What should you be looking for? You’re hunting for anomalies—deviations from the baseline.
| Metric to Monitor | What a Potential Attack Looks Like | Why It’s Suspicious |
|---|---|---|
GPU Utilization |
Sustained 100% utilization when you expect idle periods or bursty workloads. | Could be a “CUDA hog” DoS kernel or unauthorized crypto mining. |
Memory Utilization |
A process rapidly allocating and deallocating huge chunks of VRAM. | This is the classic pattern of a “memory remnant” scavenger trying to grab memory pages before they’re cleared. |
PCIe Bandwidth |
Unusually high, sustained traffic on the PCIe bus, especially when the GPU itself isn’t under heavy compute load. | Could indicate data exfiltration, where an attacker is streaming data from VRAM back to the host CPU and out to the network. |
L2 Cache Hit/Miss Rate |
A sudden, drastic drop in the cache hit rate for your legitimate application. | This is a tell-tale sign of a cache contention or side-channel attack, where another process is constantly flushing your useful data out of the cache. |
Xid Errors |
Any non-zero count of these critical error events. | Xid errors indicate something has gone seriously wrong at the driver or hardware level. It could be a hardware fault, but it could also be a symptom of a malicious process sending malformed commands to trigger a driver bug. Investigate these immediately! |
Setting up alerting on these metrics is crucial. You should get a Slack message or a PagerDuty alert the moment a GPU’s behavior deviates significantly from its normal operating profile.
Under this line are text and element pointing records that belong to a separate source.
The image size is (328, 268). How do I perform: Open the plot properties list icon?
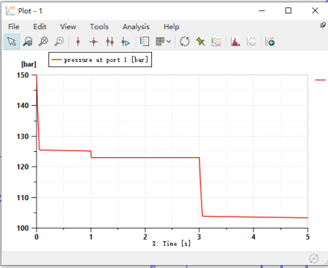pos(145,42)
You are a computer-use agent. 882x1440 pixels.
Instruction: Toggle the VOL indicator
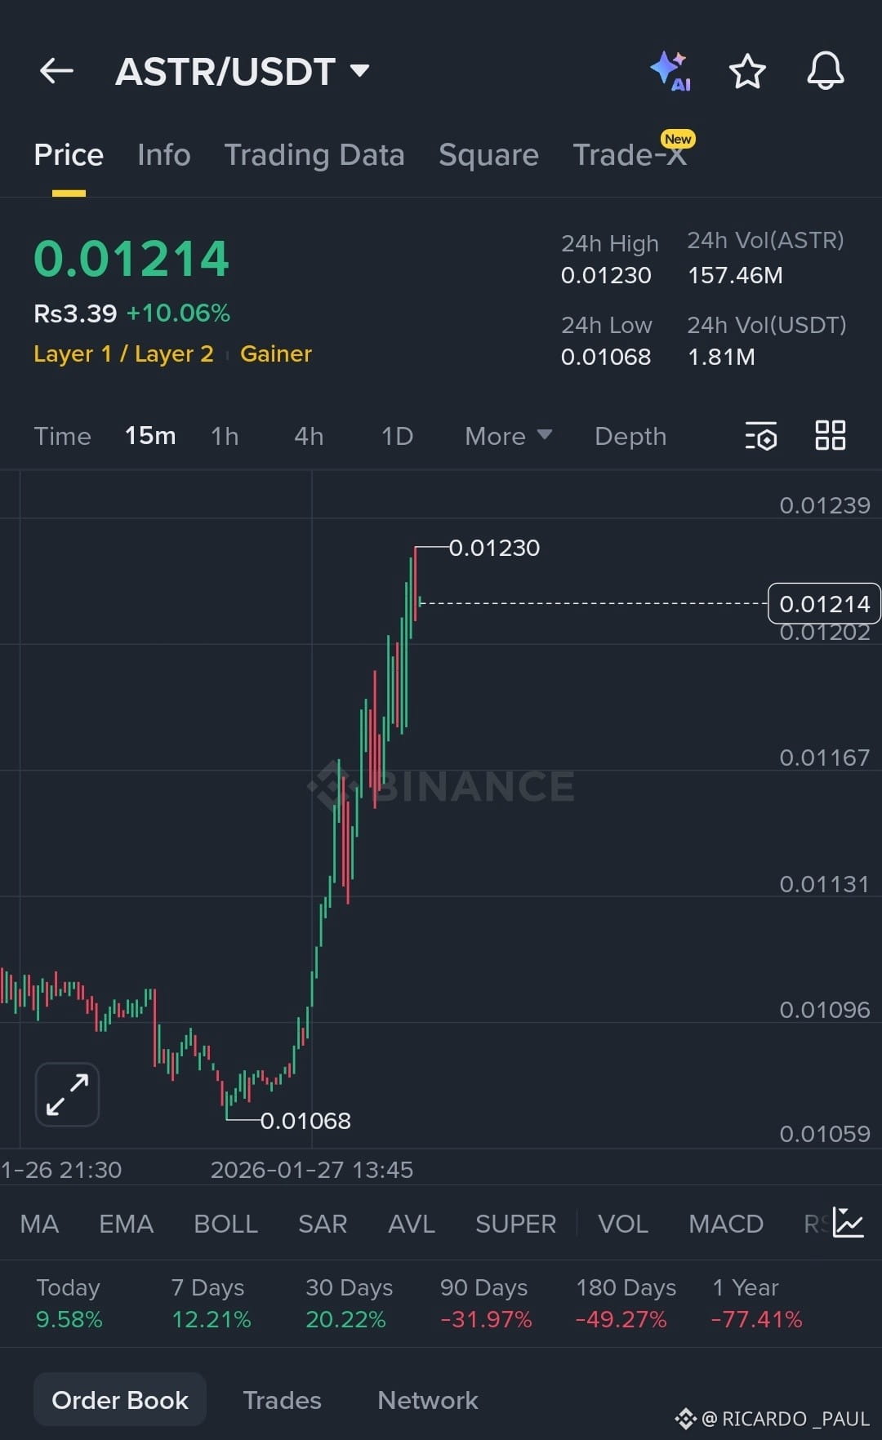[623, 1223]
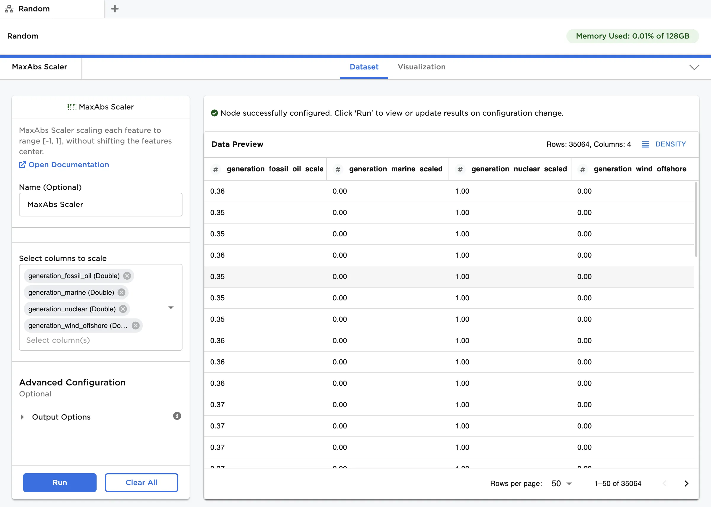Click the plus icon to add tab
Image resolution: width=711 pixels, height=507 pixels.
[115, 9]
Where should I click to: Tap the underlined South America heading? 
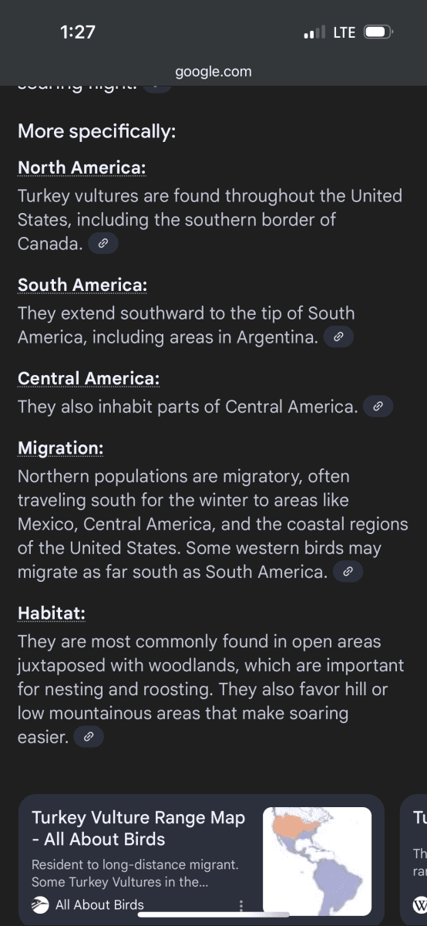coord(82,285)
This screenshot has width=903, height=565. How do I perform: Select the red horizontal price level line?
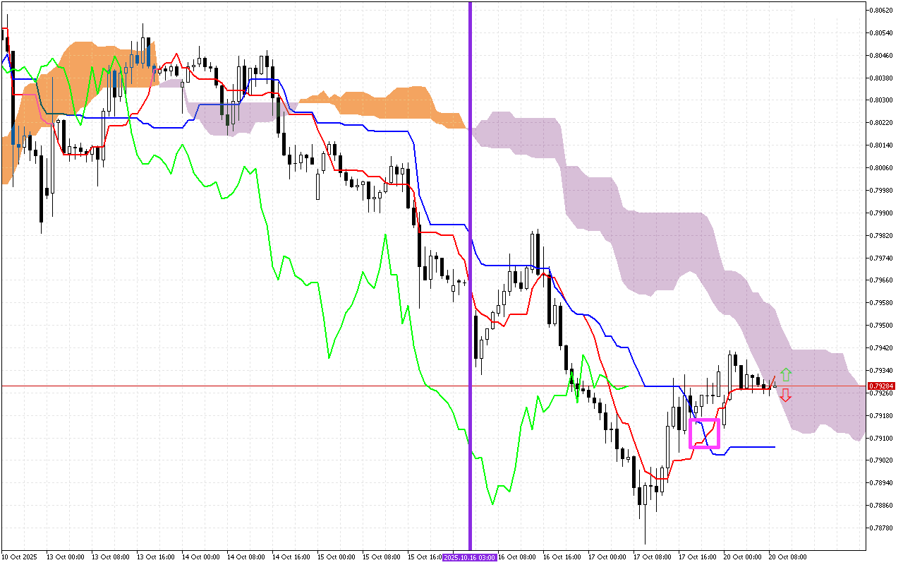282,386
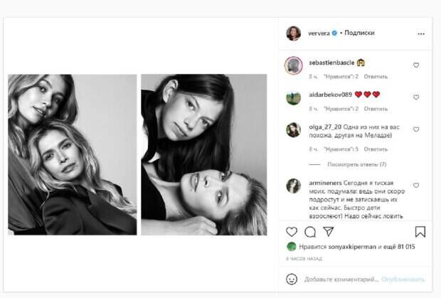Open emoji picker in comment field
This screenshot has height=298, width=441.
(292, 280)
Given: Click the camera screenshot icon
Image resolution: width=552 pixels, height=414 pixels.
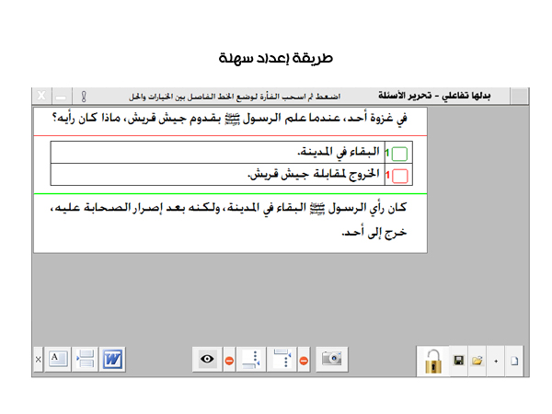Looking at the screenshot, I should [331, 360].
Putting It All Together: A Practical Decision Framework
So, what should you use? It depends entirely on your threat model. Who are your “tenants,” and how much do you trust them?
| Isolation Level | Key Technology | Pros | Cons | Best For… |
|---|---|---|---|---|
| None (Bare Metal) | Direct CUDA Access | Maximum performance, simplicity. | Zero isolation. Extremely high risk. | A single, dedicated server for one trusted job (e.g., foundation model training). Not for sharing. Ever. |
| Weak (Process-level) | Standard Docker Containers | Easy to use, low overhead, ecosystem support. | Provides a false sense of security. Does not isolate hardware resources. | Running multiple processes of the same trusted application that need to cooperate. Unsuitable for untrusted tenants. |
| Moderate (Hypervisor) | NVIDIA vGPU + KVM/ESXi | Strong security boundary via the hypervisor. Mature technology. | Significant performance overhead. Complex to set up and manage. | Enterprise environments with internal teams who need isolated VDI or compute instances. A good middle-ground. |
| Strong (Hardware) | NVIDIA MIG / AMD SR-IOV | “Gold Standard” isolation. Hardened in silicon. Low performance overhead for the isolation provided. | Reduces the max size of a single job. Requires specific, expensive hardware. | Public cloud providers, large enterprises, and any zero-trust environment where you are running code from untrusted customers or users. |
The Final Word
For a decade, we’ve been building skyscrapers of software on a foundation of sand. We’ve assumed the hardware underneath was a simple, trustworthy utility. That assumption is now dangerously obsolete.
The attacks are no longer theoretical. They are practical, they are happening, and they are becoming more sophisticated every day. As an industry, we are just beginning to wake up to the reality of hardware security in the AI age.
Stop treating your GPUs like disposable compute resources. Start treating them like the high-security vaults they are. The barrier to entry for these attacks is dropping, and the value of the assets you’re protecting is skyrocketing. That’s a dangerous combination.
Your GPU isn’t just running code; it’s guarding the crown jewels. Treat it that way.